G.R. No. 112905, February 3, 2000

Topics

laches

Doctrines:

The theory of stale demands or laches is founded on policy reasons that demand that stale claims be discouraged for the peace of society. It primarily concerns the inequity or injustice of allowing a right or claim to be enforced or asserted.

The land must be constructively seized as against all parties, including the state, who have rights to or interests in it as part of an in rem procedure, such as a land registration proceeding. Publication of the registration application and notification of concerned parties result in the constructive seizure of the land for registration. Due to the rule that whoever gets title to a piece of property first should prevail, all interested parties are required to protect their rights and actively pursue their objective of registration in a land registration procedure. The regulation pertains to the date of the title certificate rather than the date the application for registration of title was submitted.

Summary:

The two applications for registration of the same parcel of property were submitted to different branches of the same court of first instance 12 years apart. Pedro Lopez, et al. didn’t submit their application for the registration of a land piece in Tagaytay City to the Court of First Instance of Cavite Branch until July 25, 1956. the Municipality filed a request to dismiss the initial registration application. Petitioners failed to take the action that, by exercising due care, they might or should have taken earlier for an excessive and unexplained amount of time. They were presumed to have either abandoned or declined to assert a right if they failed to do so within a reasonable amount of time or failed to do so at all. 

Facts:

The two applications for registration of the same parcel of property were submitted to different branches of the same court of first instance 12 years apart, one application received a certificate of title, and the other is still pending appeal. Pedro Lopez, et al. didn’t submit their application for the registration of a land piece in Tagaytay City to the Court of First Instance of Cavite Branch until July 25, 1956. The Municipality of Silang, Cavite, which had been leasing some of the land to private individuals since 1930, objected to the court’s decision of general default that was issued in January 1957.

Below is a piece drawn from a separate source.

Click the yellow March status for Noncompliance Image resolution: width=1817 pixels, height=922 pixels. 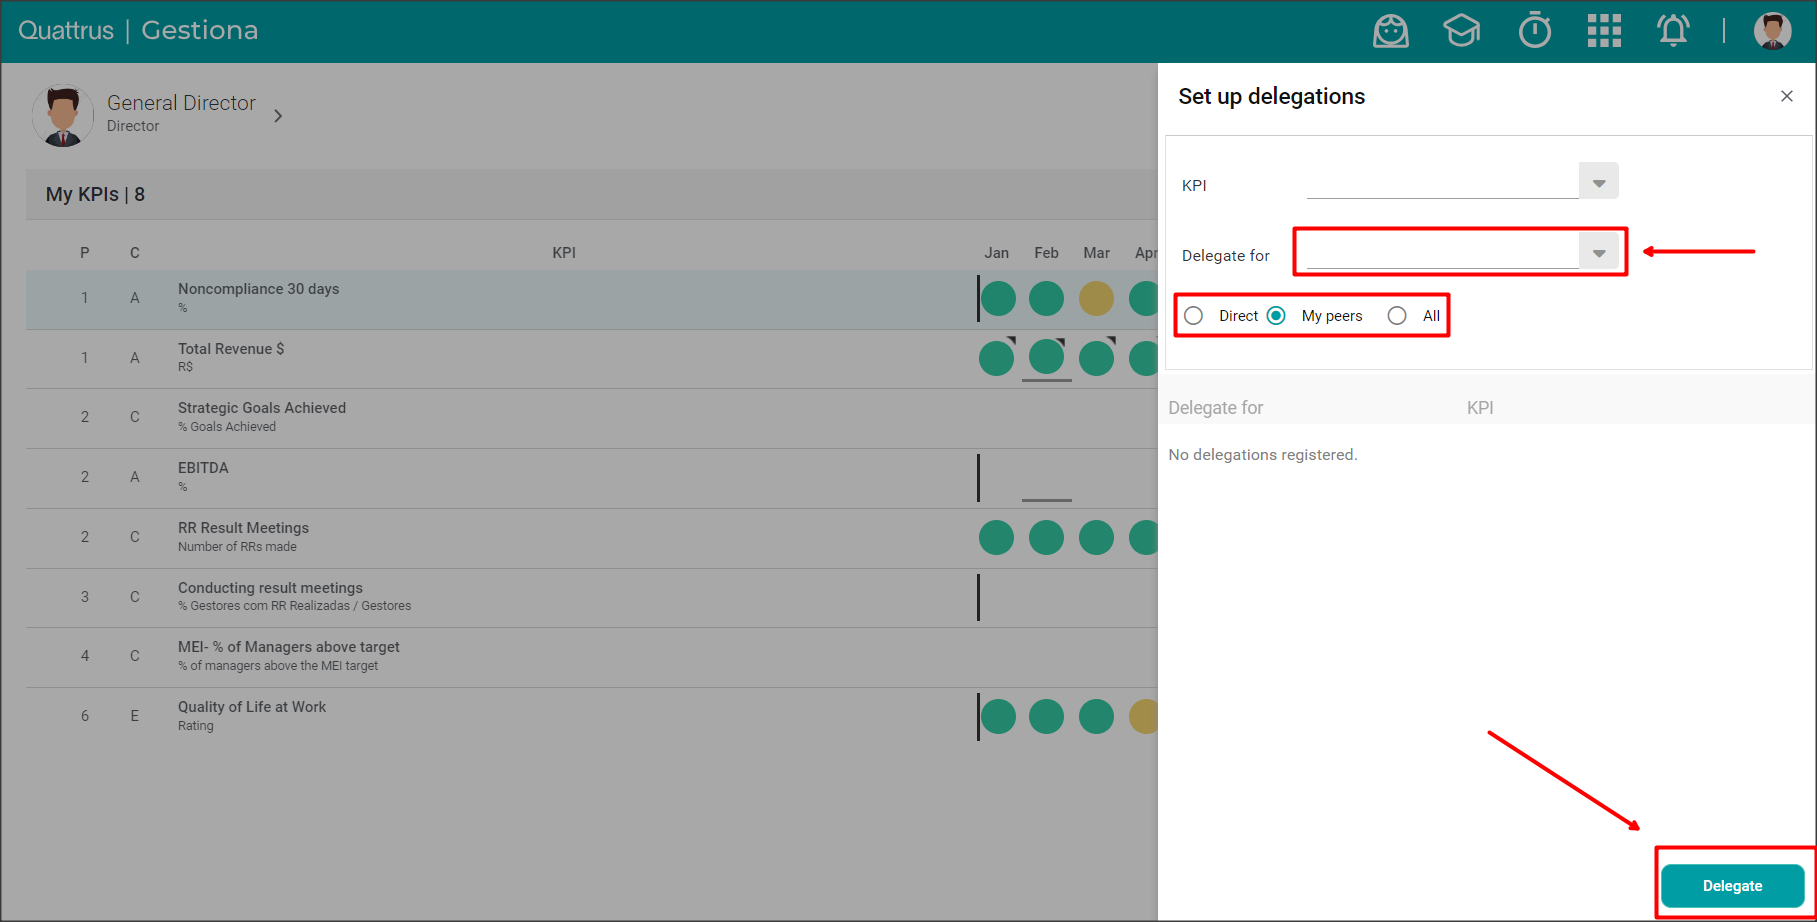pos(1096,298)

The applicant claimed that a portion of the entire piece of land they intended to register was their inheritance, but it was rejected since it was in Laguna, on the advice of the Chief Surveyor of the General Land Registration office. The same is true for the area of land in Tagaytay that was not included in the CFI of Laguna’s procedures. On the basis of res judicata, the Municipality filed a request to dismiss the initial registration application. Because the opposition Municipality lacked the personality to intervene, the lower court denied the move to dismiss.

The land had originally been owned by one Hormogenes Orte, who had sold it to the father of de Castro in 1932. However, the Land Registration Commission later learned that a portion of the land had been decreed in favor of the private respondent de Castro. The sale agreement, however, was lost during the Japanese occupation.  Pedro Lopez’s heirs claimed they had been unfairly denied ownership and possession of the land as a result of the wrongful registration through fraud and deceit and filed a complaint for execution of judgment and cancellation of defendants’ land titles.

Issue:

Was the improper registration by fraud and misrepresentation the cause of the loss of ownership and possession of the contested land to Pedro Lopez’s heirs?

Ruling:

No, as applicants for land registration, the petitioners did not perform the due diligence expected of them. The publication of notice in the land registration processes brought petitioners into compliance with the intent of the publication of notice in the land registration, which was intended to give private respondents constructive notice of such application. Thus, petitioners were assumed to have been made aware of the land registration actions brought by private respondents, giving them the chance to object, which they did not. Petitioners failed to take the action that, by exercising due care, they might or should have taken earlier for an excessive and unexplained amount of time. They were presumed to have either abandoned or declined to assert a right if they failed to do so within a reasonable amount of time or failed to do so at all.